Vienna leads Europe in list of “Most Liveable Cities”

Vienna, Austria

Vienna has recently been named the “most liveable” city in Europe and the second most in the world.

The city was cited by the Economic Intelligence Unit (EIU) for high living standards, strong infrastructure, a good healthcare system and a low crime rate. Part of the The Economist Group – the EIU is an independent business that offers economic and social forecasting and advisory services based on a variety of research and analysis methods.

Scoring just ahead of Vienna – Melbourne, Australia has taken the top spot for a fifth year running, with Vancouver, Toronto and Adelaide and Calgary tied at fifth to round out the top five most livable cities in 2015.

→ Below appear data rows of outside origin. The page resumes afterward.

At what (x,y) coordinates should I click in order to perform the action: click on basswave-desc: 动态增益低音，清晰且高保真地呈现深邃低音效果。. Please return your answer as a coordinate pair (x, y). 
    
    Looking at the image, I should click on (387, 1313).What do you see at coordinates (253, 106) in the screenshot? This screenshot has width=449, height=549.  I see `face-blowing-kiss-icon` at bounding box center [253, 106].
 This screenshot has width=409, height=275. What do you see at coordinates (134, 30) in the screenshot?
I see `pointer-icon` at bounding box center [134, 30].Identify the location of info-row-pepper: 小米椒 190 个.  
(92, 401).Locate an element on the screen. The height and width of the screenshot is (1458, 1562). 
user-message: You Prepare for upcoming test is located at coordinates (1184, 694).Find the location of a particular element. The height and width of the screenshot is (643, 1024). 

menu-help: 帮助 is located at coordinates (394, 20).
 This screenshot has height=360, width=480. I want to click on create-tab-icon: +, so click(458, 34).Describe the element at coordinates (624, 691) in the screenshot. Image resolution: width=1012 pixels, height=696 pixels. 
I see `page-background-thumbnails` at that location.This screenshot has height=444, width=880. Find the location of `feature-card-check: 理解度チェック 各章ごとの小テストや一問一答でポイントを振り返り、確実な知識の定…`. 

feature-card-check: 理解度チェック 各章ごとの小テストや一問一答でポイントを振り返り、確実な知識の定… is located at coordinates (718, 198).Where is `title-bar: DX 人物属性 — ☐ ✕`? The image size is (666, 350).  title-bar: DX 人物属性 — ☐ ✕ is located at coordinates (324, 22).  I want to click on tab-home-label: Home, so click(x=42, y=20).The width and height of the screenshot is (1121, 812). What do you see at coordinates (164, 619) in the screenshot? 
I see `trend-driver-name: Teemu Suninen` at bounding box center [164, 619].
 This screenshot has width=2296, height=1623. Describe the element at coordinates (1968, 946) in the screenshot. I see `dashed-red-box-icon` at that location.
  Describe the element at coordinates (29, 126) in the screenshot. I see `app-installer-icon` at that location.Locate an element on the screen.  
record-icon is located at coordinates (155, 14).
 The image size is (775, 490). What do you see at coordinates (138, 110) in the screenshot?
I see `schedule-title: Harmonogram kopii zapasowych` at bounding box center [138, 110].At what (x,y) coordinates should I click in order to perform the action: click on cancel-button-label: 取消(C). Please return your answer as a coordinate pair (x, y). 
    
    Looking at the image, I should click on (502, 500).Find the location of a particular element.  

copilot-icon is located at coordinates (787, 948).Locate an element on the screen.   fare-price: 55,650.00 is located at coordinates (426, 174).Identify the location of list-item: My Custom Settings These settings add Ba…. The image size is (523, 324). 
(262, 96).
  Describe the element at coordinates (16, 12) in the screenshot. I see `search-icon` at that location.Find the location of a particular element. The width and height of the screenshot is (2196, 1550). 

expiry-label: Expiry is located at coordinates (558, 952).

From renowned exhibitions including international dance festivals, an A-list fashion week and a leading jazz festival, Vienna has been the cultural heart of Europe for centuries. The city is situated on the Danube River and is the perfect destination for a luxury European river cruise in 2016. With high-quality excursions into Vienna and other cities – and five-star accommodation on board the ship – they are not to be missed.

The other European cities in the top 10 were Zurich, Munich and Dusseldorf.

In another study released earlier this year, the Mercer 2015 Quality of Living standards, Vienna was ranked the best for quality of living amongst 230 countries that were analysed globally.

"The EIU ranking, which provides scores for lifestyle challenges in 140 cities worldwide, shows that since 2010 average liveability across the world has fallen by 1 per cent, led by a 2.2 per cent fall in the score for stability and safety. While this may seem marginal, it highlights that 57 of the cities surveyed have seen declines in liveability over the last five years," this year's report stated.

A number of locations around the world have suffered in recent months because of an increase in global instability. Security concerns over on-going conflicts in the Middle East, Ukraine and Libya have damaged the reputation of many cities.